- 2015 Federal Election
From KSS to Ottawa
Kwalikum Secondary School graduate Nathan Medd chose a career in theatre because of his experience in the theatre program at the school, and now he’s landed a coveted management position with Canada’s National Arts Centre in Ottawa.
“I have the drama school of Kwalikum Secondary School to thank for my career, that was the inciting incident,” said Medd, adding, “the place of experimentation that helped me find myself and my community.”
Medd will become the Managing Director of the National Arts Centre’s (NAC) English Theatre this June.
At KSS Medd said his drama teacher B.J. Christiansen had a big impact on him and a number of other students in the program. Medd had acting roles in many productions and also worked backstage, and said he really felt a sense of acceptance and belonging in the program.
He also performed in a number of Echo Player’s productions and traveled to perform in festivals with the Qualicum Beach theatre company.
After graduation in 1996, Medd went on to a post secondary theatre program at the University of Victoria where he decided he was more suited to producing and management.
Medd held some key positions following his graduation from the Theatre and English departments at UVic: he was house manager at the Belfry Theatre, he was development and operations manager of the Intrepid Theatre (producers of the Victoria Fringe Festival) and managed festival and theatre grants for the BC Arts Council. Medd also co-founded the Metro Studio in downtown Victoria, which remains a bustling venue today.
After success in his many theatre roles, Medd was head-hunted over to the Electric Company Theatre in Vancouver, which he helped become one of the largest touring theatre companies in Western Canada.
With that company he traveled to San Francisco and Montreal, among other destinations, and worked with exceptional artists working at a world class level, he said. His role with the company centered around getting the most out of creative ideas, he said, involving garnering resources through grant writing, and directing funds.
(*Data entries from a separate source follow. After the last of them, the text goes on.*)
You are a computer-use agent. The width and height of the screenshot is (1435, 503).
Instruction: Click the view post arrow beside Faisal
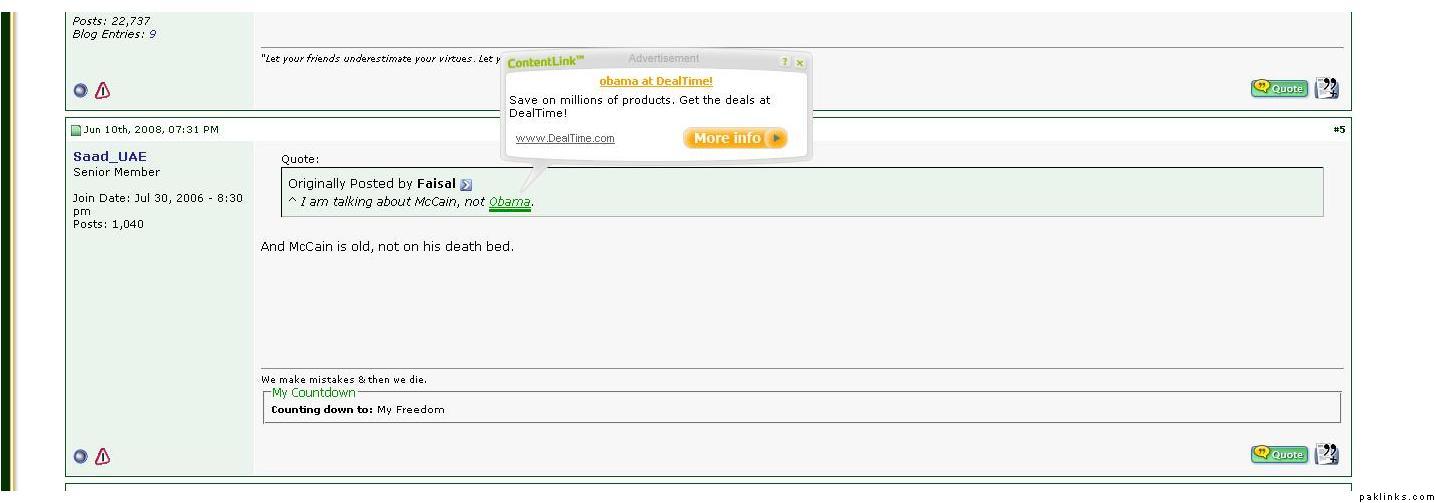pos(466,184)
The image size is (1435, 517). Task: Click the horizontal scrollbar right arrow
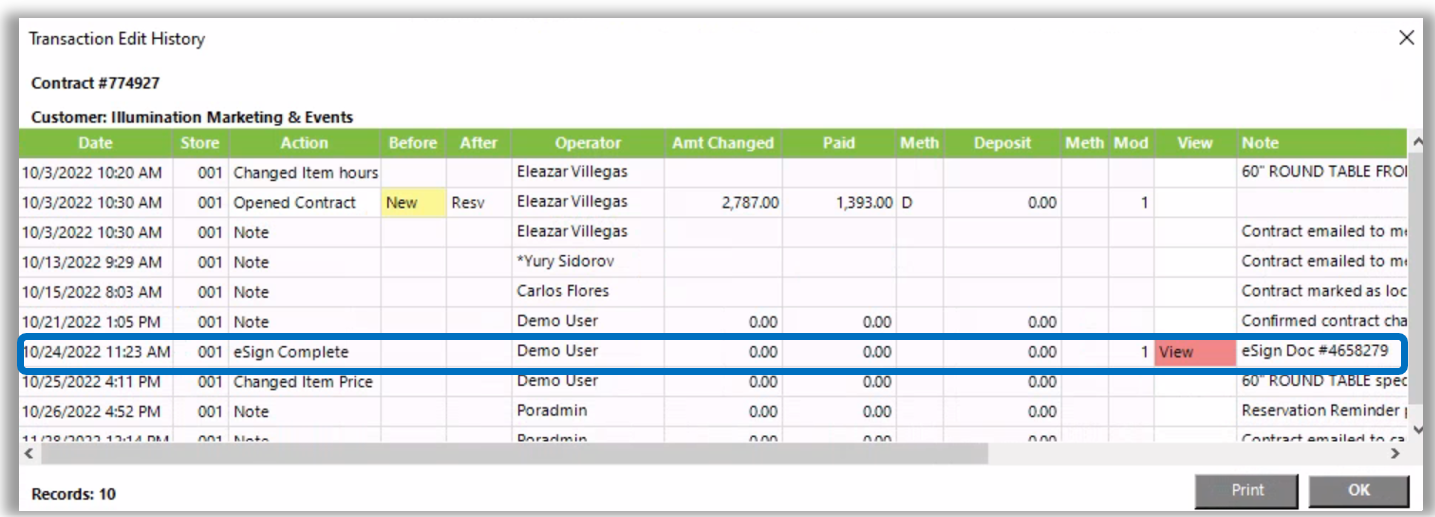[x=1397, y=453]
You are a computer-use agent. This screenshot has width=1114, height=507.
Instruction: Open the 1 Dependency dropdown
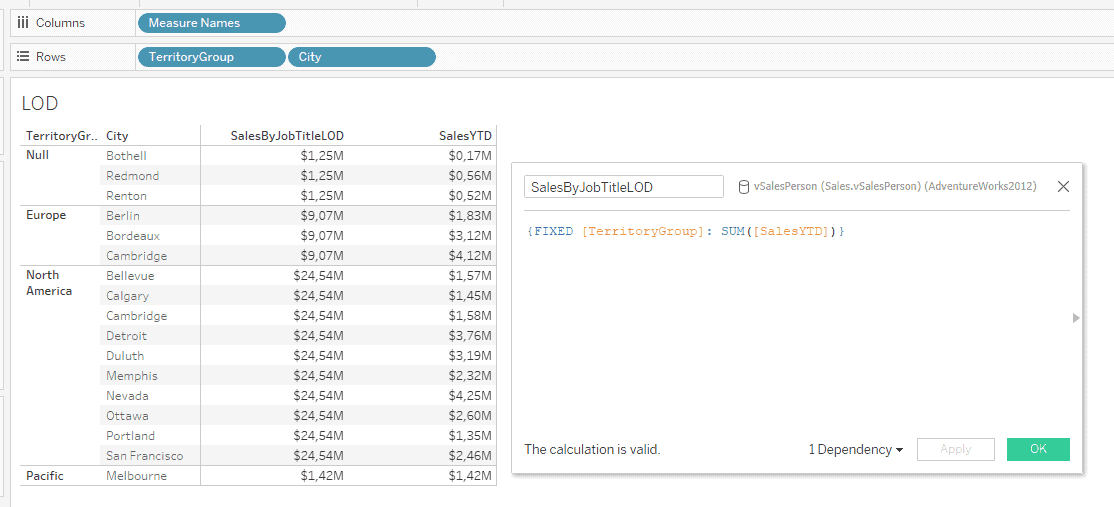[x=855, y=450]
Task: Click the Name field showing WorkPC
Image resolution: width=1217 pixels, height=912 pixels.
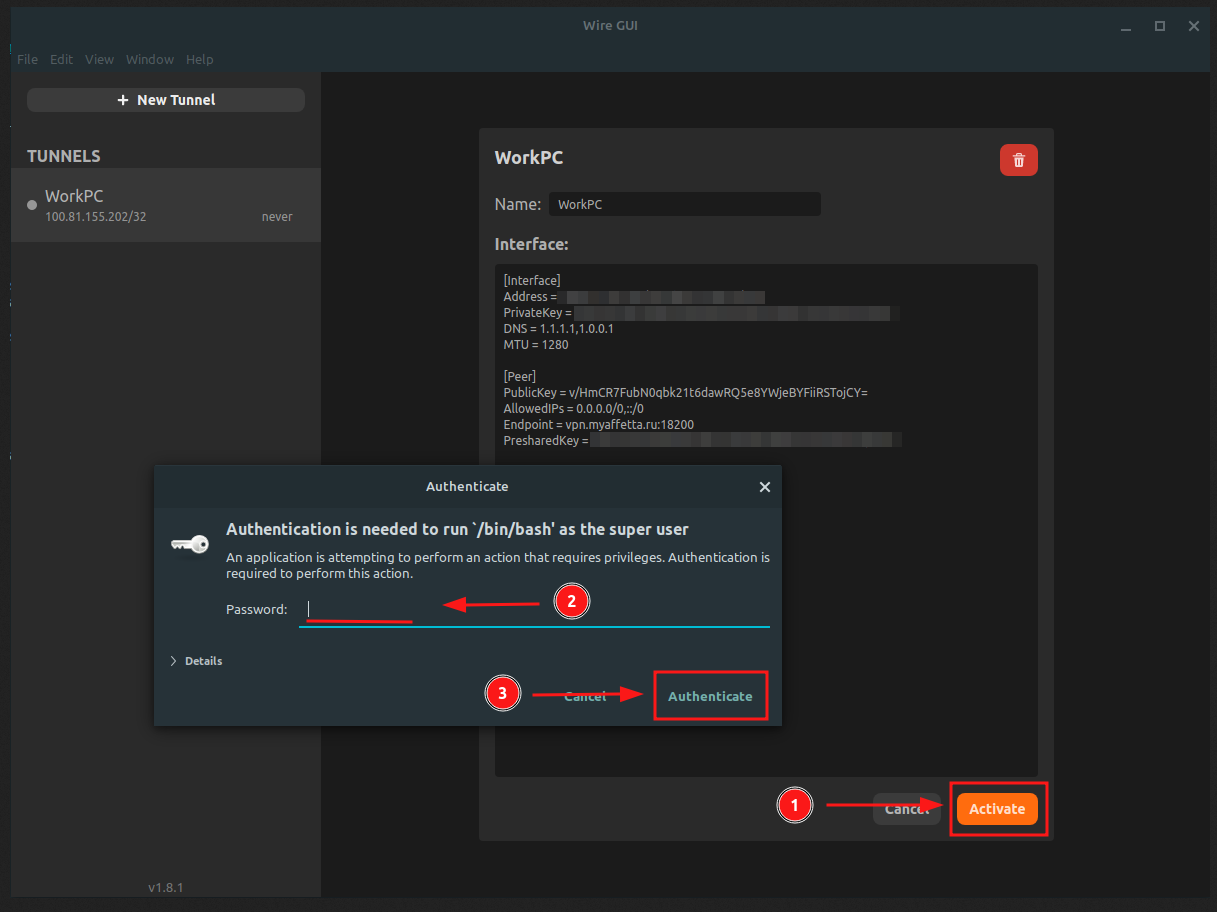Action: click(x=685, y=204)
The biggest difference at his new position is scale, he said. Whereas the Electric Company Theatre had about a $1 million dollar annual budget, the NAC’s budget is roughly $8 million and their mandate is a national one.
The NAC opened to the public in 1969, created as a project of the federal government as part of centennial celebrations. Well known for its 61-member National Arts Centre Orchestra, as well as for work in each of its performing arts fields, the NAC is the only multidisciplinary, bilingual performing arts centre in North America, and one of the largest in the world.
A couple of Medd’s goals in his role include creating a core group of contracted actors, which will create a greater balance of resources, he said, as well as focusing on the production and premiering of original Canadian scripts.
But most of all he’ll be serving a national mandate to bring Canadian communities together, through the arts.
“I can focus on the role of theatre and art in building communities and building the nation through culture,” he said, “keeping the nation as a connected community.”
Medd said theatre has been many different things to him over the years, but today it’s about the big questions in life similar to Shakespeare’s profound line in Hamlet: To be, or not to be.
“That’s what I get to do every day, is to work in a space where everyone asks what it means to be,” said Medd, “and that is such a privilege.”